**課題文**:
:::::

1月28日(金)探究アカデミアを開催しました!

探究アカデミー東京校の石井です。

探究アカデミア?何それ?

そ、それは、精華高等学校探究アカデミー東京校がお送りしているオンライン公開講座のこと。

この1月は何かと世知辛かった、きな臭かった、みんなの不安が嵐のように渦巻く一ヶ月だった気がする。というのも共通テストでのSNS活用カンニング(これはまだカワイイ事件か?)、ロシアの東ヨーロッパ侵攻の恐れ、オミクロン株の市中感染拡大、そして今週は猟銃を持って立てこもりときたもんだ。結果的に今回のオンラインイベントはそれらを気持ちとして吹き飛ばす90分になったことを個人的にも微笑ましく、そして輝かしく思った。

前置きはこのくらいにして今回は1月にオンラインで開催された探究アカデミア。

:::::

テキストと要素を指し示すデータ
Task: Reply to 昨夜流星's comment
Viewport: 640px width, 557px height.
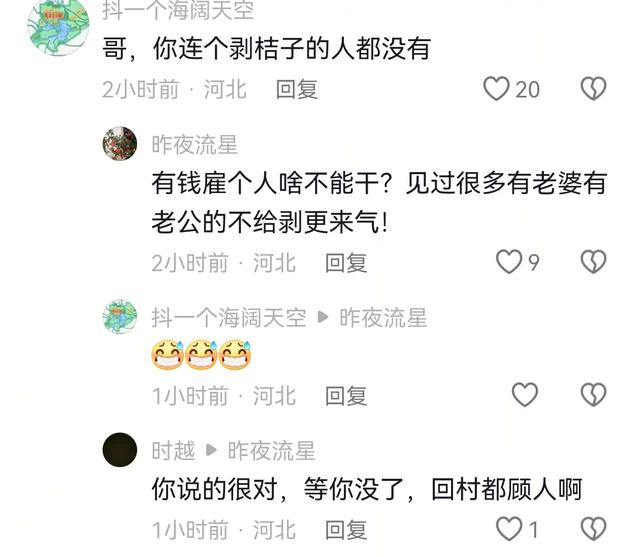Action: [346, 263]
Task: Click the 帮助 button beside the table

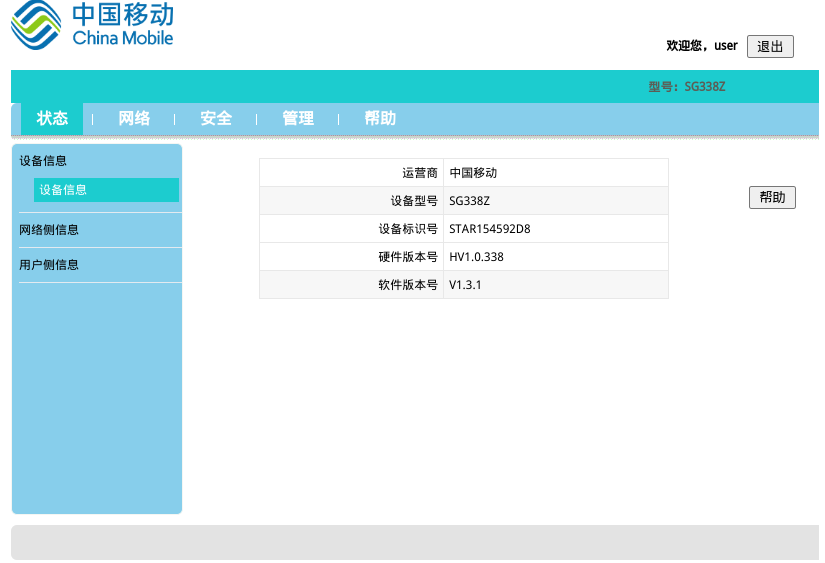Action: tap(772, 198)
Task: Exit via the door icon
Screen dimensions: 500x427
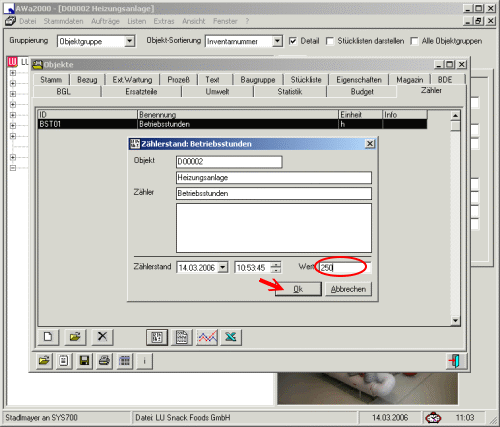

:::::

**課題一覧**:
[1] 探究アカデミアの開催報告で、書き手が1月を不安の渦巻く一ヶ月だったと感じたのはなぜか、1〜3文で説明してください。
[2] 探究アカデミアの開催報告を、最後の文の後から引き取って書き進めてください。
データはこれとは別個の資料です。

**解答例**:
[1] 書き手は、共通テストでのSNSを使ったカンニング、ロシアの東ヨーロッパ侵攻の恐れ、オミクロン株の市中感染拡大を理由に挙げています。さらに、今週起きた猟銃を持った立てこもりも挙げています。

[2]
今回は一般社団法人つまみ細工協会のみなさん(お三方)との60分のトークショーを通じた伝統工芸世界へのトリップだ。参加された教育関係者(主に教員)、学生、保護者様に向けて伝統工芸って何?どんな役に立つの?何が身につくの?今後の課題、展望は?などを精華高等学校探究アカデミー東京校にて進路指導等で活躍するタカキがファシリしてくれた。

まず「伝統工芸の中のつまみ細工って一体どういったものなのでしょうか?」

情報番組やア○トーーーーークの冒頭15分で扱われそうなこの質問に、つまみ細工協会の鴨下様がわかりやすく答えてくれた。

つまみ細工とは、布や金属で構成された一連の製作物で、かんざしなどの髪飾りをイメージしてほしい。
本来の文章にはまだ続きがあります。